Und es ist ja nicht so, dass bisher in den Apotheken nicht beraten wurde. Die apothekerliche Beratungspflicht ist sogar gesetzlich im § 20 der Apothekenbetriebsordnung (ApBetrO) festgeschrieben. Zu einer guten und umfassenden Beratung gehört auch immer schon, dass sich das pharmazeutische Personal, das die Medikamente ausgibt, nach der individuellen Situation des Patienten erkundigt. Dann folgen unter anderem Hinweise zu Art, Dauer und Häufigkeit der Arzneimittelanwendung sowie zu potentiellen Risiken, die relevante Neben- und Wechselwirkungen und Kontraindikationen umfassen. Darüber hat sich bis dato noch kein Ärzteverband beschwert – es scheint vielmehr so, als seien diese Beratungsleistungen erst jetzt ein Stein des Anstoßes, da sie intensiviert und auch zusätzlich honoriert werden sollen.
Von Beginn an gab es einen Aufschrei der Ärzteschaft, die pharmazeutischen Dienstleistungen würden besser vergütet als die Beratungsleistung durch den Arzt. Doch die Honorierung wurde genau von diesem Ärztesatz abgeleitet und sogar noch deutlich reduziert, da die Dienstleistungen teilweise – bei der Aufnahme der Patientendaten etwa – auch von PTA erbracht werden dürfen. Und zur Frage im Dokument der hessischen Ärztekammer, ob es denn noch um den Patienten oder nur noch ums Geld verdienen geht, diesen Ball kann man trefflich wieder zurückspielen.
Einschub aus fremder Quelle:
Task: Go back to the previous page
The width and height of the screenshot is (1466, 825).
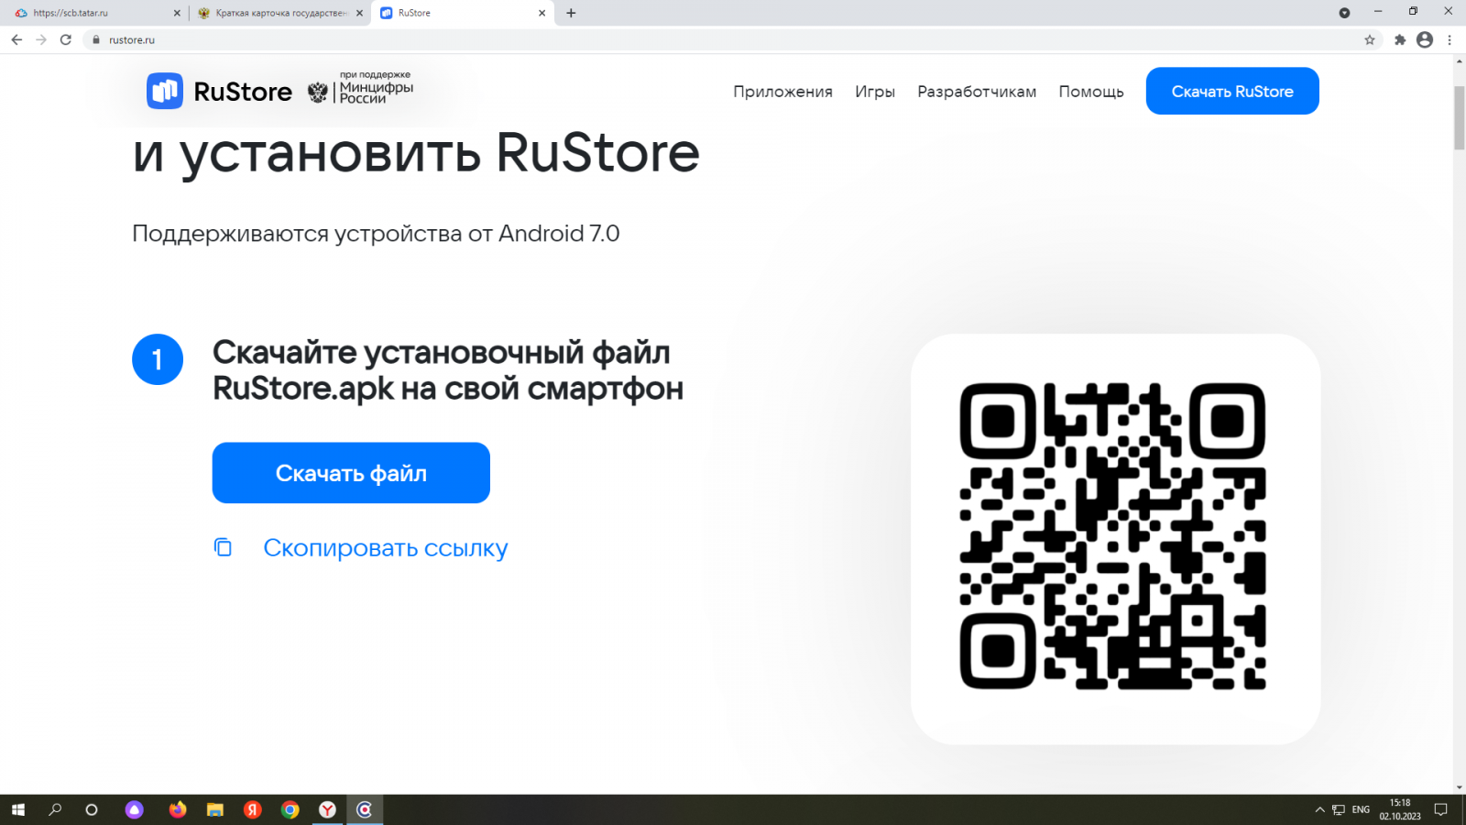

Corona-Testungen der Patienten in Pandemiezeiten zu verweigern, weil man unsicher ist, ob man dafür auch das Geld bekommt, spricht doch eine ganz eindeutige Sprache, nicht wahr? Und das, obwohl auch hier vor nicht allzu langer Zeit eine große Empörungswelle von seiten der Ärzte durchs Land ging, dass die Testungen eine originär ärztliche Tätigkeit seien. Die Apotheken testen weiter, trotz Unsicherheiten. Eben weil ihnen das Wohl der Patienten am Herzen liegt.
Und wie geht es nun weiter mit der unschönen Auseinandersetzung zwischen den beiden verwandten Berufsgruppen? Ist Entspannung in Sicht? Nicht, wenn es nach den Vertretern der hessischen Ärzteschaft geht. Diese scheinen vielmehr zum Großangriff gegen die Pharmazeuten zu blasen. Die KV Hessen hat auf ihrer Website die Aktion des Hausärzteverbandes ausdrücklich begrüßt, das gegen die Apotheken gerichtete Dokument an die Hausarztpraxen zur Verteilung zu senden. Sie gehen dabei aber sogar noch einen Schritt weiter.
Nachdem die enge Zusammenarbeit zwischen Arzt und Apotheke als schwerer Fehler bezeichnet wird, werden ihre Mitglieder zu folgenden Aktionen aufgefordert:
Es wird einerseits fälschlicherweise so dargestellt, dass jede Blutdruckmessung mit 11,20 Euro vergütet wird – und nicht nur die intensivierte Überwachung, die einmal alle 12 Monate durchgeführt werden darf und von der auch gar nicht klar ist, ob das Geld überhaupt ausgezahlt wird, wenn zu viele Apotheken diese pharmazeutische Dienstleistung anbieten. Andererseits wirkt das Blatt sogar wie eine Erpressung, denn es sollen die Apotheken mit dem Verlust des Sprechstundenbedarfs bedroht werden, wenn sie Kunden die neuen Dienstleistungen anbieten.
Bespitzelung, Verleumdung und Bedrohungen – ich hoffe, das ist nicht der Tenor, mit dem sich die beiden Berufsgruppen künftig begegnen werden. Denn sie sind tatsächlich, auch wenn die hessische KV davon weit abrückt, Schwesternkörperschaften, die sich gegenseitig unterstützen sollten. Es wäre schade und für das Patientenwohl unverzeihlich, würden jetzt im Gegenzug auch die Apotheken anfangen, kleinkrämerisch jeden Fehler der Hausärzte in ihrer Umgebung zu dokumentieren und weiterzuleiten. Auf einen solchen Kleinkrieg sollten sich weder Hausärzte, noch die Apotheken vor Ort einlassen.
Wenn die Verbände aufeinander einhacken wie eifersüchtige Hühner, ist das doch schon schlimm genug. „Stell dir vor es ist Krieg und keiner geht hin“ – es wäre für alle Beteiligten das Beste.